### AIM:
Transcribe each of the rows below word for word, leaving the pictures out of your copy.
[Start of DATA EXTRACT]
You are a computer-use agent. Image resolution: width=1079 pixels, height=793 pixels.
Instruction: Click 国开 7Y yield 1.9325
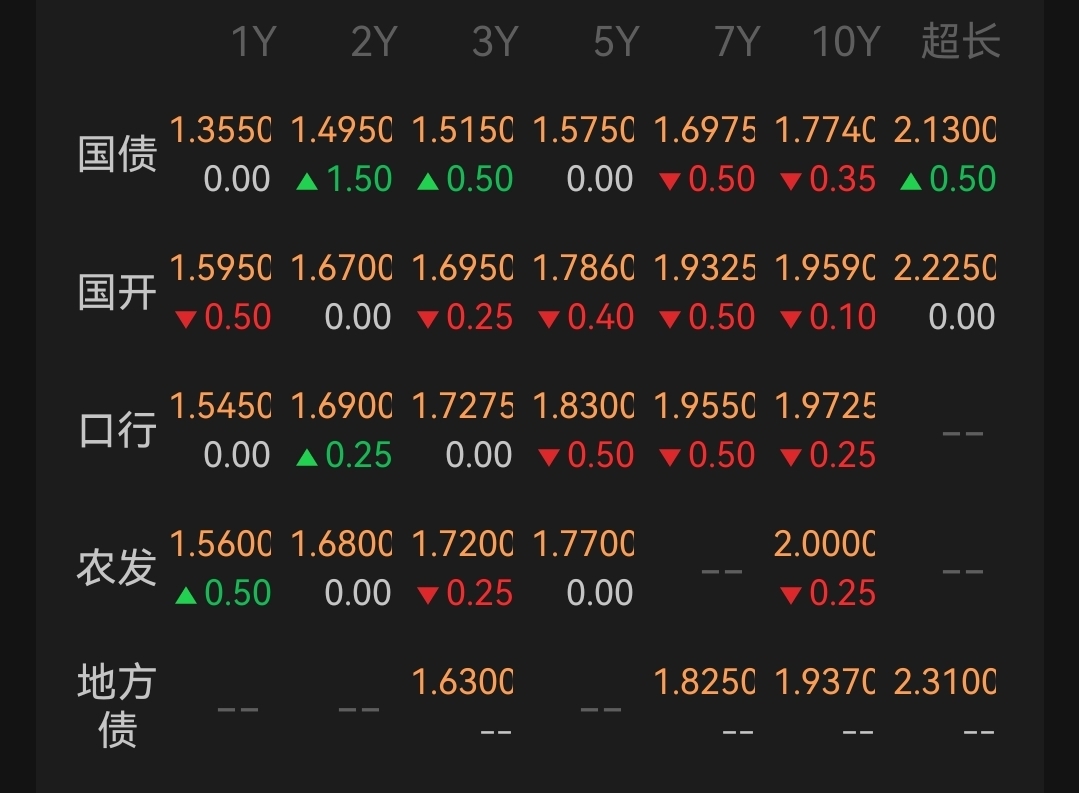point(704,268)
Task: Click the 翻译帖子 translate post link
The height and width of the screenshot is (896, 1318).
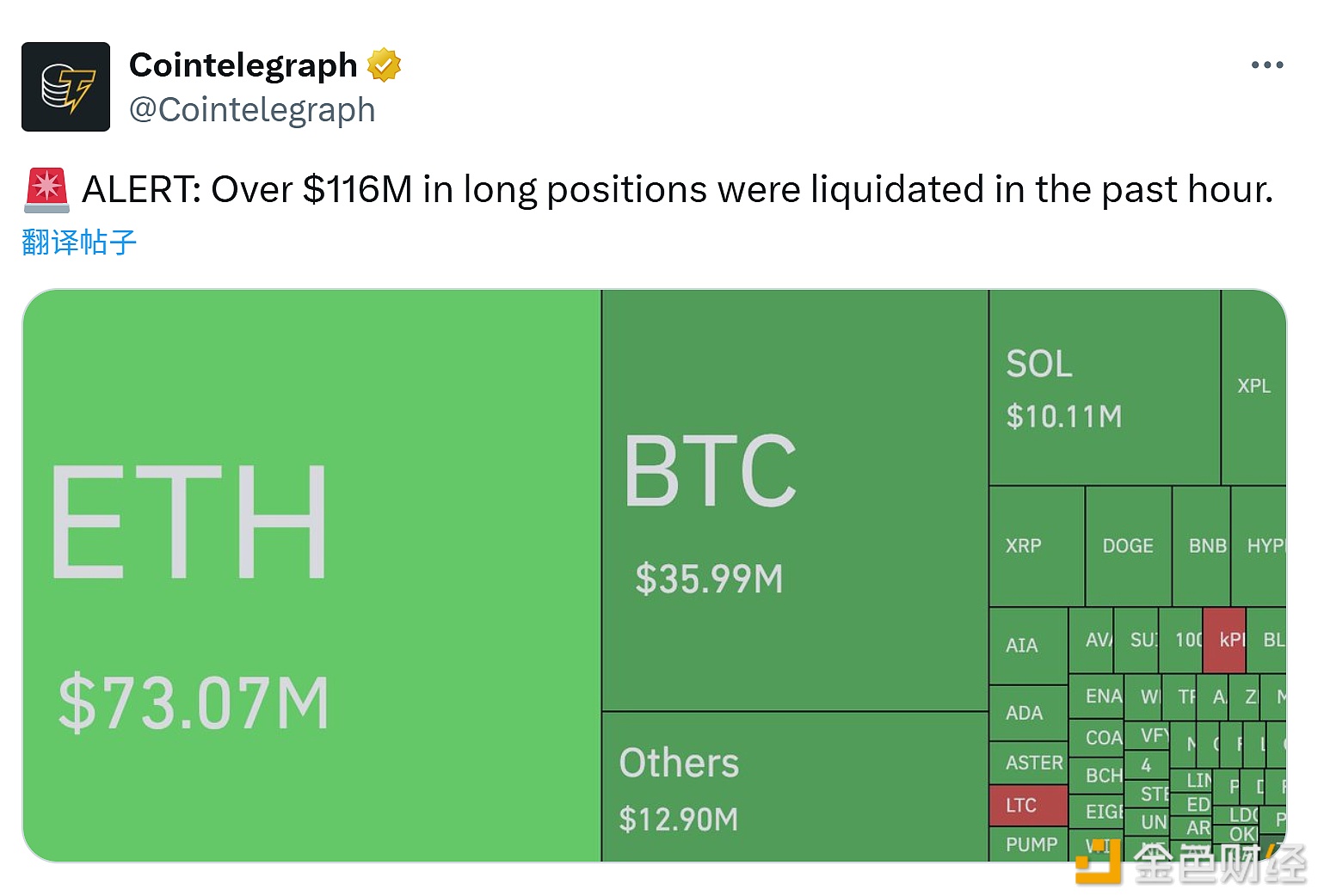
[End of DATA EXTRACT]
### REPLY:
You are a computer-use agent. Image resolution: width=1079 pixels, height=793 pixels.
Instruction: Click 国开 7Y yield 1.9325
point(704,268)
Task: Click the 翻译帖子 translate post link
The height and width of the screenshot is (896, 1318).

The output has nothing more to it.